In your answer, every line of the records should be written out exactly.
= Beginning of Section =
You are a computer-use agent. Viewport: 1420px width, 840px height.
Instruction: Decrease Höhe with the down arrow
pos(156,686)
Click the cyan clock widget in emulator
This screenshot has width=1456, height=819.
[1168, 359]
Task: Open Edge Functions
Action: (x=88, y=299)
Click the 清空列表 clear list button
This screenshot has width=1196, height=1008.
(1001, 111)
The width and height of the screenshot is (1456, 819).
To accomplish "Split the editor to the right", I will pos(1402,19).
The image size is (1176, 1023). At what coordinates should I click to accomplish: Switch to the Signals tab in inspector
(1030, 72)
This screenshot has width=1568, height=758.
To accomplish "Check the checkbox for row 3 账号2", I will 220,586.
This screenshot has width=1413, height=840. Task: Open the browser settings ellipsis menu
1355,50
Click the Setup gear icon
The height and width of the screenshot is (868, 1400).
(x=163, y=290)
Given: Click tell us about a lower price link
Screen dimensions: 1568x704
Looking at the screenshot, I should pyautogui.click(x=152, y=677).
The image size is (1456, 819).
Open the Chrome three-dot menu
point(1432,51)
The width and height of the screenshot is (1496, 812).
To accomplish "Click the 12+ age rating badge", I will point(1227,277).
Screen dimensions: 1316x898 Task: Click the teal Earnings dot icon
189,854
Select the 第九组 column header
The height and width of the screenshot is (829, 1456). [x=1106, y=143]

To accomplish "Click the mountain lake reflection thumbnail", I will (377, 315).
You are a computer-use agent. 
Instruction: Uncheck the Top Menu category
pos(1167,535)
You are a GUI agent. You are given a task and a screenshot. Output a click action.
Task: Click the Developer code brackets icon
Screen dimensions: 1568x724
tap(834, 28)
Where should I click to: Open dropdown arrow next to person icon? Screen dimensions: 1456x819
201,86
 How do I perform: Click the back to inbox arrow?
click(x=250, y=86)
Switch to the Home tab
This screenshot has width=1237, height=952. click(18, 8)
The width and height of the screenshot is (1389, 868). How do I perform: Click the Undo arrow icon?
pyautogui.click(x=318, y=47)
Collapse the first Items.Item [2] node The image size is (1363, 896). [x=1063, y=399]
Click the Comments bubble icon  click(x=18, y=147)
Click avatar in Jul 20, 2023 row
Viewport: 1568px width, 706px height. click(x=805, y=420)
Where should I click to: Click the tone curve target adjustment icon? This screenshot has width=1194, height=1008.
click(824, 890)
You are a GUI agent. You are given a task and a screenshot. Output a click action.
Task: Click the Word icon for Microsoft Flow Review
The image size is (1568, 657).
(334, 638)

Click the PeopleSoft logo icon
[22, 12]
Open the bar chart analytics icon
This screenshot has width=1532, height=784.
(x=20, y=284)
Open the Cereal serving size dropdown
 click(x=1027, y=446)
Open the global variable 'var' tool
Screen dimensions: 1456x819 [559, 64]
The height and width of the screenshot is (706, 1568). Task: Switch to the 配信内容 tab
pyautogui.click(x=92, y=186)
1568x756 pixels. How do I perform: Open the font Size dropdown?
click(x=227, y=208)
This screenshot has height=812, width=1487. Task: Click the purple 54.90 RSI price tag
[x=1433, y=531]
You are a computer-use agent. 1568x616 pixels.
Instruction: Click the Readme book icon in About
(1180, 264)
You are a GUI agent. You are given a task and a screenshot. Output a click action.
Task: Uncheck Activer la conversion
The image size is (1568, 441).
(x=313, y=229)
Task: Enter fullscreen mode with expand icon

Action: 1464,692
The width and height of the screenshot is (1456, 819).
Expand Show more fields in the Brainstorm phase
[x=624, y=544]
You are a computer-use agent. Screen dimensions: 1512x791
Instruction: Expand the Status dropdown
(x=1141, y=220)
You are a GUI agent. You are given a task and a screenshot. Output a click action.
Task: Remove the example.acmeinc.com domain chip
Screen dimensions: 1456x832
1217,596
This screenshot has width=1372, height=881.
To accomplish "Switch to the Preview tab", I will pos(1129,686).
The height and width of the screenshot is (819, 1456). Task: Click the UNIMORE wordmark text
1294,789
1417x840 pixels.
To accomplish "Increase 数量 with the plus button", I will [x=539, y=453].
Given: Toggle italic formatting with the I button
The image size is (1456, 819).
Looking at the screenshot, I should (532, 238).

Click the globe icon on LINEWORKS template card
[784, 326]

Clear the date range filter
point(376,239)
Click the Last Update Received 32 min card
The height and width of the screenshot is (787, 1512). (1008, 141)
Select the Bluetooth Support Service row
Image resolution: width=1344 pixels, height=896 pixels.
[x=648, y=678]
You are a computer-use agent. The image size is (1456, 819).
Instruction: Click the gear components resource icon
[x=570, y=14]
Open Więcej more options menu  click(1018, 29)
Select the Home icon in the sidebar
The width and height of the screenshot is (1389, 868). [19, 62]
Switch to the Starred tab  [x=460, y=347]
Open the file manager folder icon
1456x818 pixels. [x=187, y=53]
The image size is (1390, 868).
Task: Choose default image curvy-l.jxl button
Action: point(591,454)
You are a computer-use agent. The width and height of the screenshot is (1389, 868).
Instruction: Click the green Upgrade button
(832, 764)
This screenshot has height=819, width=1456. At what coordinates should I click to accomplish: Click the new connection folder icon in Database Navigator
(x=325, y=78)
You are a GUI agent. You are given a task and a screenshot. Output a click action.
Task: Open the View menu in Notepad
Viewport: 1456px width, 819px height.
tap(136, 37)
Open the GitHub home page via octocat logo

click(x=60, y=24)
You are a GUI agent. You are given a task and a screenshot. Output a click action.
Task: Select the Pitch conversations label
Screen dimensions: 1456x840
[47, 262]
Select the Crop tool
= End of Section =
WRITTEN RESPONSE —
You are a computer-use agent. Viewport: 1420px width, 840px height.
Instruction: Decrease Höhe with the down arrow
pos(156,686)
Click the cyan clock widget in emulator
This screenshot has width=1456, height=819.
[1168, 359]
Task: Open Edge Functions
Action: (x=88, y=299)
Click the 清空列表 clear list button
This screenshot has width=1196, height=1008.
(1001, 111)
The width and height of the screenshot is (1456, 819).
To accomplish "Split the editor to the right", I will pos(1402,19).
The image size is (1176, 1023). At what coordinates should I click to accomplish: Switch to the Signals tab in inspector
(1030, 72)
This screenshot has width=1568, height=758.
To accomplish "Check the checkbox for row 3 账号2", I will 220,586.
This screenshot has width=1413, height=840. Task: Open the browser settings ellipsis menu
1355,50
Click the Setup gear icon
The height and width of the screenshot is (868, 1400).
(x=163, y=290)
Given: Click tell us about a lower price link
Screen dimensions: 1568x704
Looking at the screenshot, I should pyautogui.click(x=152, y=677).
The image size is (1456, 819).
Open the Chrome three-dot menu
point(1432,51)
The width and height of the screenshot is (1496, 812).
To accomplish "Click the 12+ age rating badge", I will point(1227,277).
Screen dimensions: 1316x898 Task: Click the teal Earnings dot icon
189,854
Select the 第九组 column header
The height and width of the screenshot is (829, 1456). [x=1106, y=143]

To accomplish "Click the mountain lake reflection thumbnail", I will (377, 315).
You are a computer-use agent. 
Instruction: Uncheck the Top Menu category
pos(1167,535)
You are a GUI agent. You are given a task and a screenshot. Output a click action.
Task: Click the Developer code brackets icon
Screen dimensions: 1568x724
tap(834, 28)
Where should I click to: Open dropdown arrow next to person icon? Screen dimensions: 1456x819
201,86
 How do I perform: Click the back to inbox arrow?
click(x=250, y=86)
Switch to the Home tab
This screenshot has width=1237, height=952. click(18, 8)
The width and height of the screenshot is (1389, 868). How do I perform: Click the Undo arrow icon?
pyautogui.click(x=318, y=47)
Collapse the first Items.Item [2] node The image size is (1363, 896). [x=1063, y=399]
Click the Comments bubble icon  click(x=18, y=147)
Click avatar in Jul 20, 2023 row
Viewport: 1568px width, 706px height. click(x=805, y=420)
Where should I click to: Click the tone curve target adjustment icon? This screenshot has width=1194, height=1008.
click(824, 890)
You are a GUI agent. You are given a task and a screenshot. Output a click action.
Task: Click the Word icon for Microsoft Flow Review
The image size is (1568, 657).
(334, 638)

Click the PeopleSoft logo icon
[22, 12]
Open the bar chart analytics icon
This screenshot has width=1532, height=784.
(x=20, y=284)
Open the Cereal serving size dropdown
 click(x=1027, y=446)
Open the global variable 'var' tool
Screen dimensions: 1456x819 [559, 64]
The height and width of the screenshot is (706, 1568). Task: Switch to the 配信内容 tab
pyautogui.click(x=92, y=186)
1568x756 pixels. How do I perform: Open the font Size dropdown?
click(x=227, y=208)
This screenshot has height=812, width=1487. Task: Click the purple 54.90 RSI price tag
[x=1433, y=531]
You are a computer-use agent. 1568x616 pixels.
Instruction: Click the Readme book icon in About
(1180, 264)
You are a GUI agent. You are given a task and a screenshot. Output a click action.
Task: Uncheck Activer la conversion
The image size is (1568, 441).
(x=313, y=229)
Task: Enter fullscreen mode with expand icon

Action: 1464,692
The width and height of the screenshot is (1456, 819).
Expand Show more fields in the Brainstorm phase
[x=624, y=544]
You are a computer-use agent. Screen dimensions: 1512x791
Instruction: Expand the Status dropdown
(x=1141, y=220)
You are a GUI agent. You are given a task and a screenshot. Output a click action.
Task: Remove the example.acmeinc.com domain chip
Screen dimensions: 1456x832
1217,596
This screenshot has width=1372, height=881.
To accomplish "Switch to the Preview tab", I will pos(1129,686).
The height and width of the screenshot is (819, 1456). Task: Click the UNIMORE wordmark text
1294,789
1417x840 pixels.
To accomplish "Increase 数量 with the plus button", I will [x=539, y=453].
Given: Toggle italic formatting with the I button
The image size is (1456, 819).
Looking at the screenshot, I should (532, 238).

Click the globe icon on LINEWORKS template card
[784, 326]

Clear the date range filter
point(376,239)
Click the Last Update Received 32 min card
The height and width of the screenshot is (787, 1512). (1008, 141)
Select the Bluetooth Support Service row
Image resolution: width=1344 pixels, height=896 pixels.
[x=648, y=678]
You are a computer-use agent. The image size is (1456, 819).
Instruction: Click the gear components resource icon
[x=570, y=14]
Open Więcej more options menu  click(1018, 29)
Select the Home icon in the sidebar
The width and height of the screenshot is (1389, 868). [19, 62]
Switch to the Starred tab  [x=460, y=347]
Open the file manager folder icon
1456x818 pixels. [x=187, y=53]
The image size is (1390, 868).
Task: Choose default image curvy-l.jxl button
Action: point(591,454)
You are a computer-use agent. The width and height of the screenshot is (1389, 868).
Instruction: Click the green Upgrade button
(832, 764)
This screenshot has height=819, width=1456. At what coordinates should I click to accomplish: Click the new connection folder icon in Database Navigator
(x=325, y=78)
You are a GUI agent. You are given a task and a screenshot. Output a click action.
Task: Open the View menu in Notepad
Viewport: 1456px width, 819px height.
tap(136, 37)
Open the GitHub home page via octocat logo

click(x=60, y=24)
You are a GUI agent. You are given a task and a screenshot. Output a click action.
Task: Select the Pitch conversations label
Screen dimensions: 1456x840
[47, 262]
Select the Crop tool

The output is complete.